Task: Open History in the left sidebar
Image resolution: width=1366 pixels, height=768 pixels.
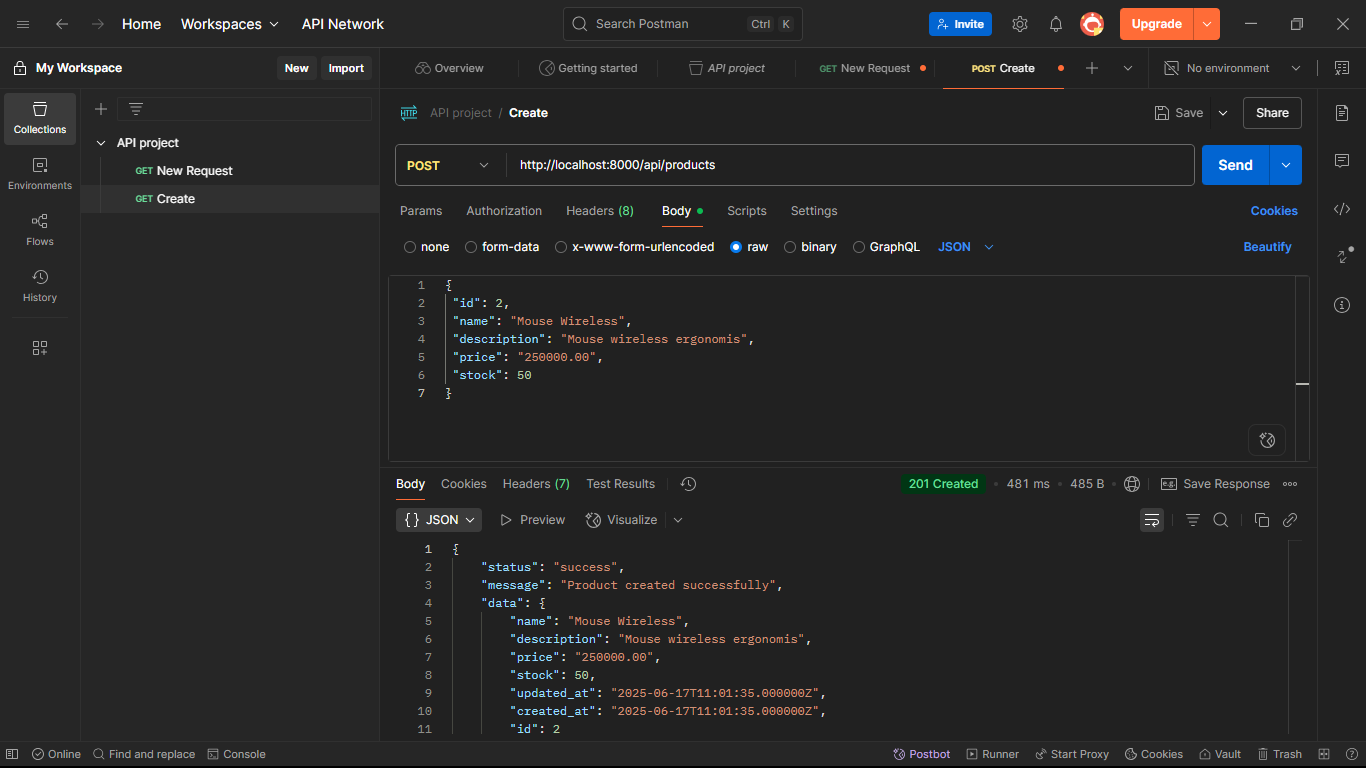Action: [40, 285]
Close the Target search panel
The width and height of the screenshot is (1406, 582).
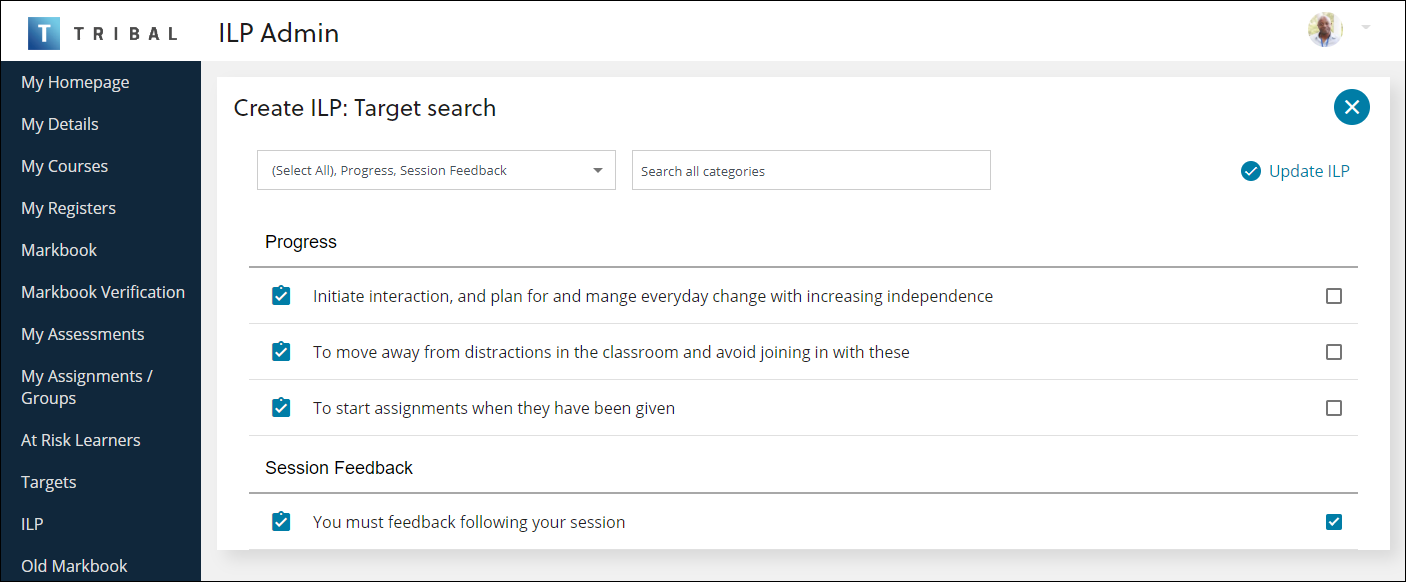click(1351, 106)
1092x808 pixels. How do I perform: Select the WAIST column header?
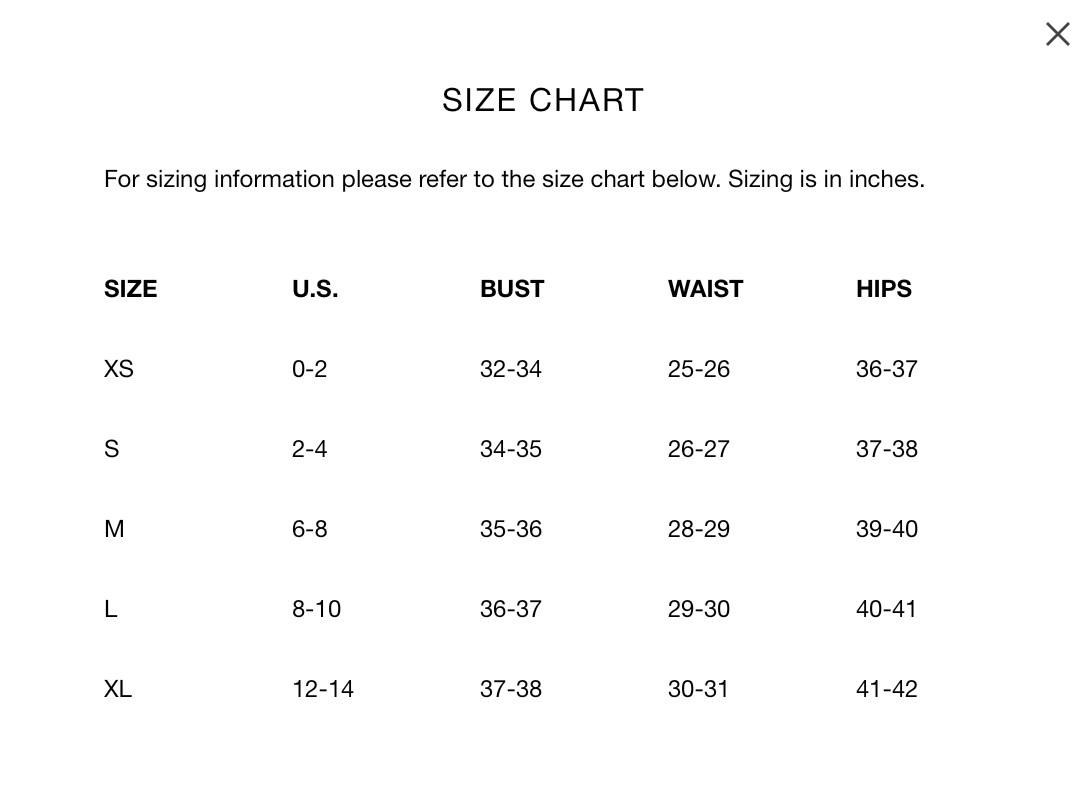705,289
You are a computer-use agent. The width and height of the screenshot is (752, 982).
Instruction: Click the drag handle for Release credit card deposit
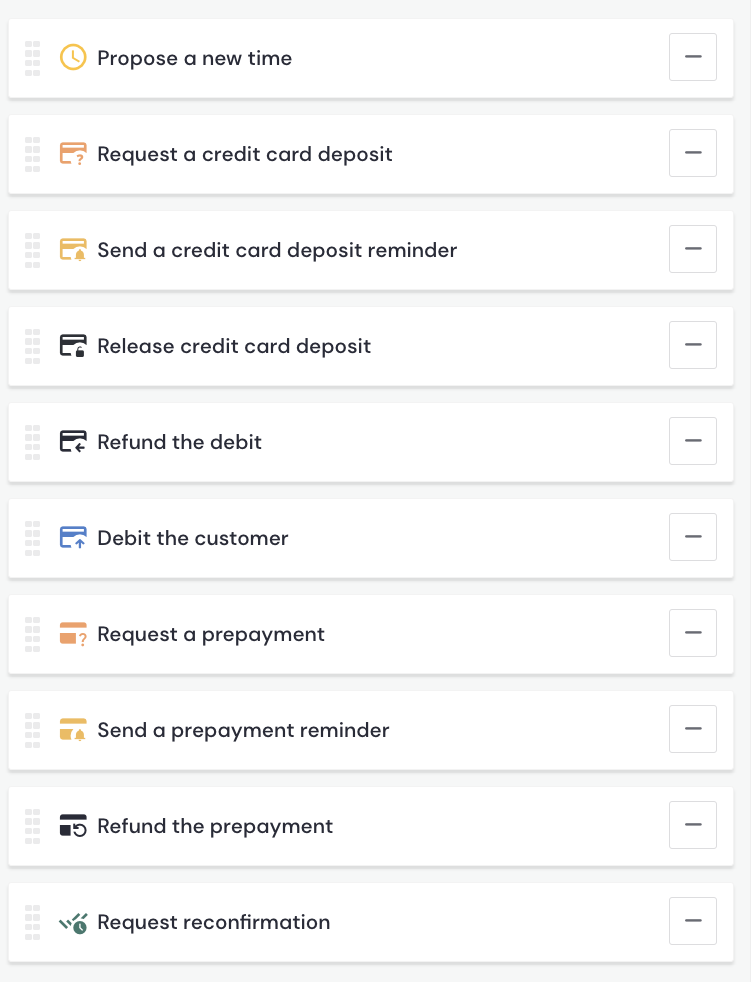point(32,346)
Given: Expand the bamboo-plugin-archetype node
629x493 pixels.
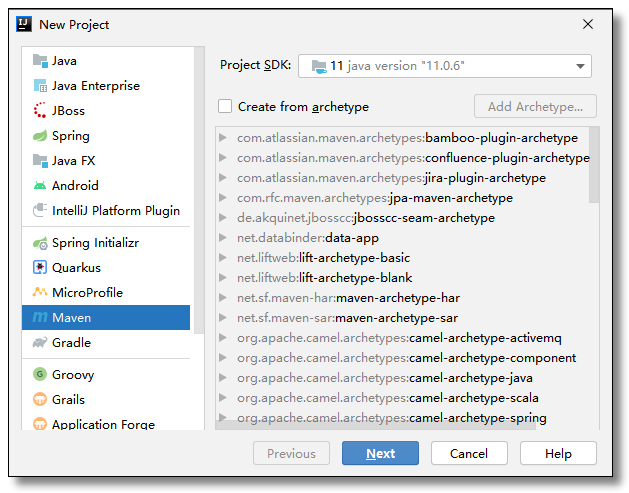Looking at the screenshot, I should (x=223, y=138).
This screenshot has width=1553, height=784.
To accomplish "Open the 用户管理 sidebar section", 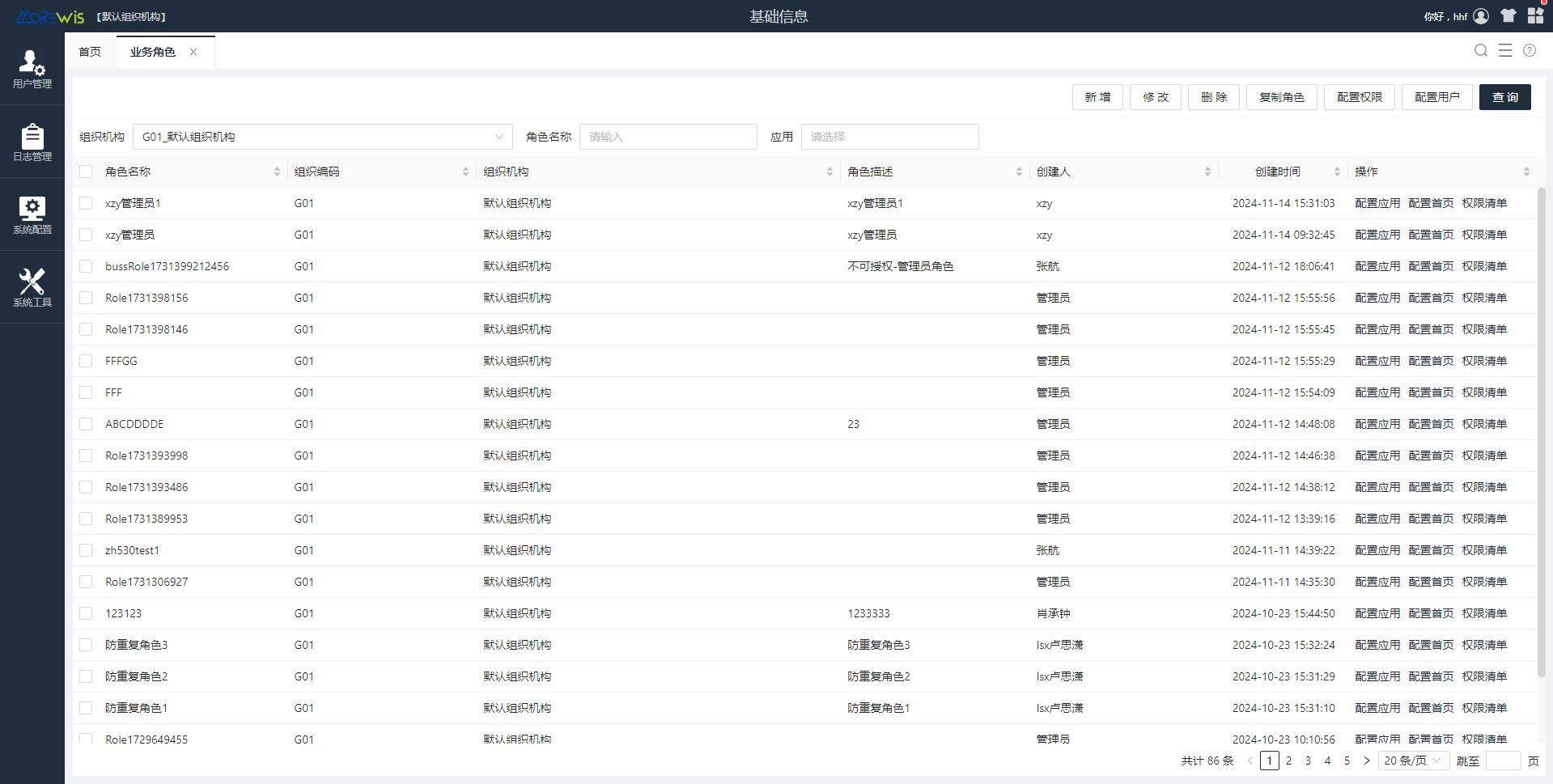I will 32,71.
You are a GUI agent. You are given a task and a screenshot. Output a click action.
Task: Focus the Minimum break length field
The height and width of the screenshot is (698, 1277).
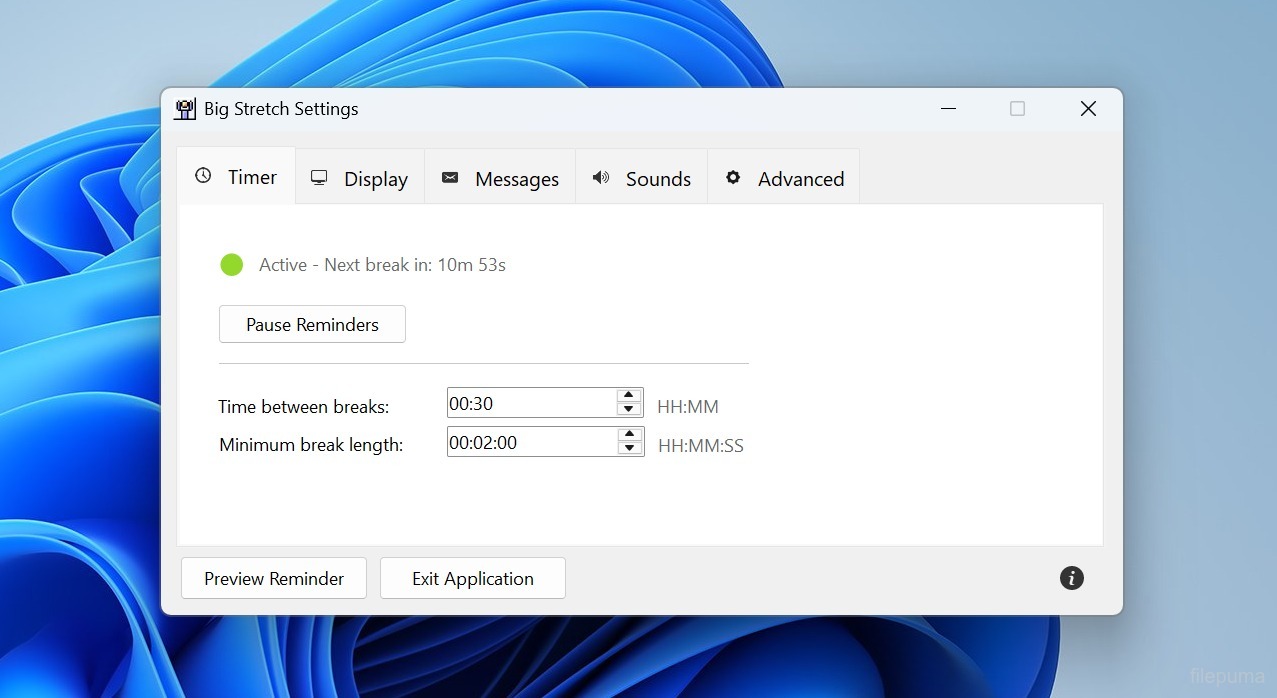click(530, 442)
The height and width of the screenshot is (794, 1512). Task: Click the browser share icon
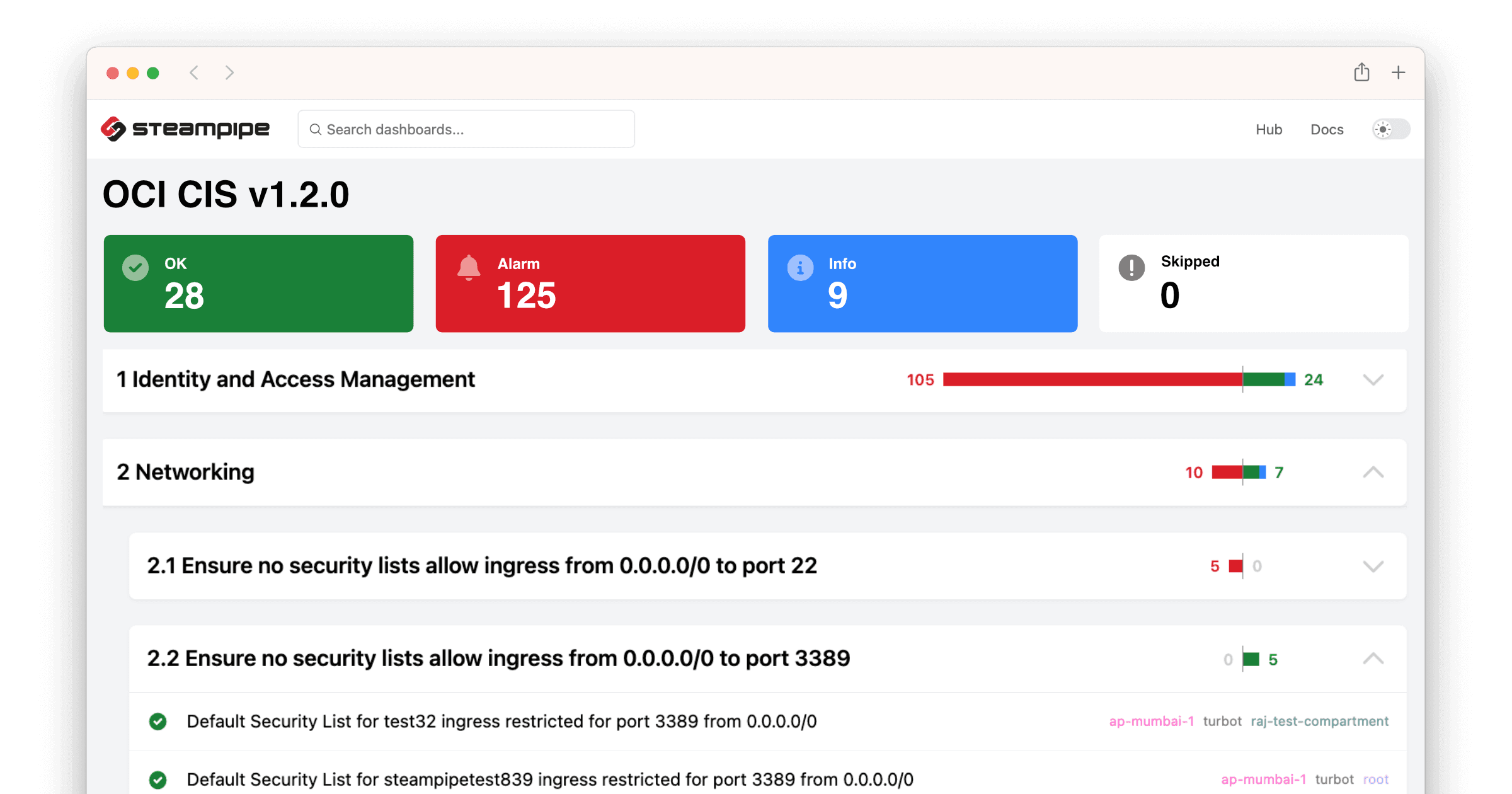click(x=1361, y=72)
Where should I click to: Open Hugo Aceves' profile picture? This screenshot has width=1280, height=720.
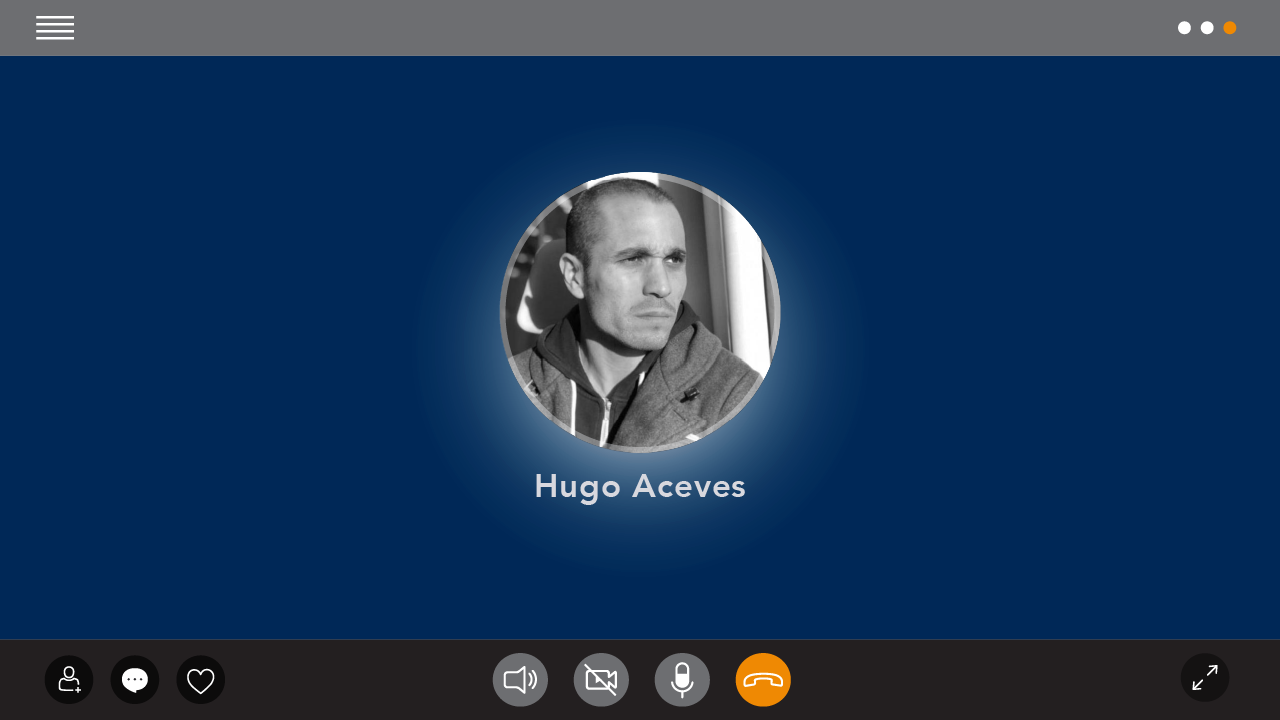640,312
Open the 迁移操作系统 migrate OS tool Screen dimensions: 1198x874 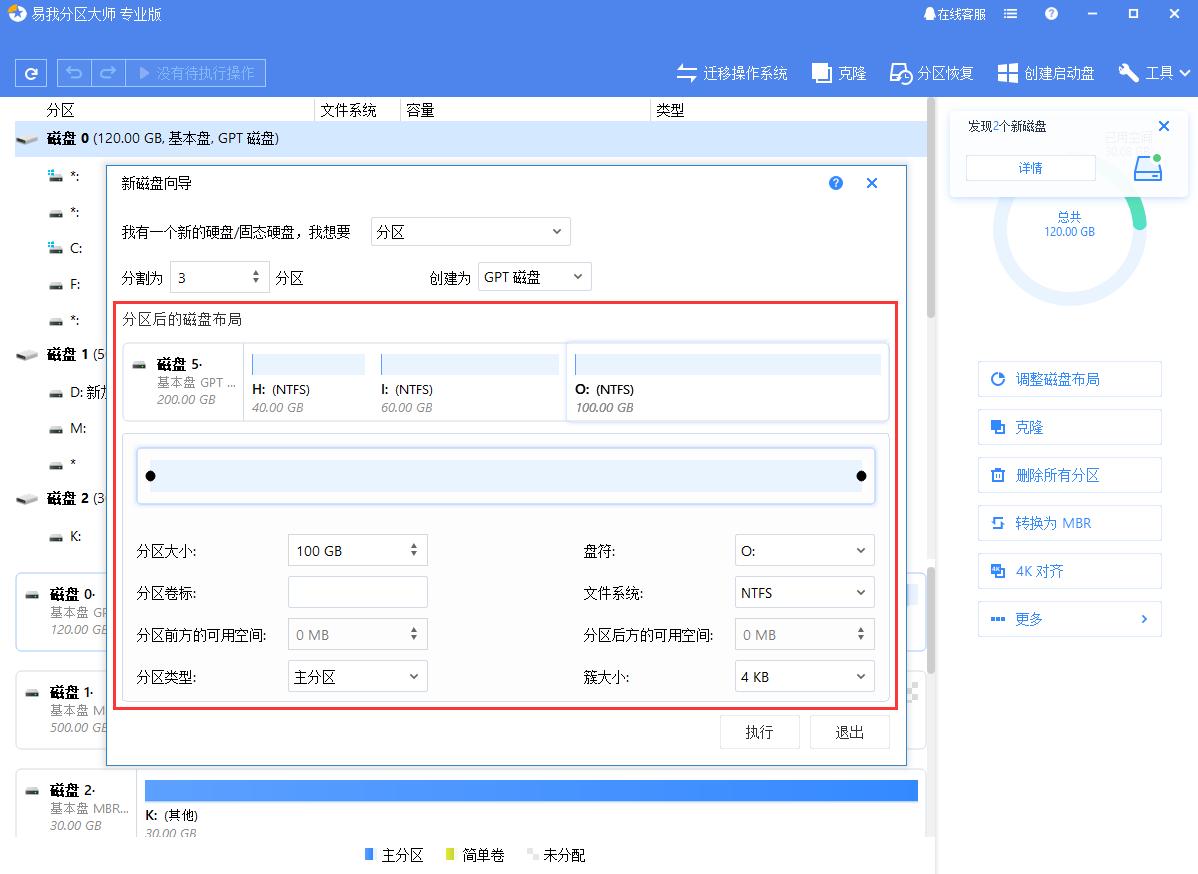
---*---
# WORK TO DO
Turn the lines above into a Markdown table with two columns, Row and Line, starting at the first line and ending at the line that contains "click(1351, 106)". Skip any blank lines and leave the pictures out.

# RESULT
| Row | Line |
|---|---|
| 1 | Task: Open History in the left sidebar |
| 2 | Image resolution: width=1366 pixels, height=768 pixels. |
| 3 | Action: [40, 285] |
| 4 | Close the Target search panel |
| 5 | The width and height of the screenshot is (1406, 582). |
| 6 | click(1351, 106) |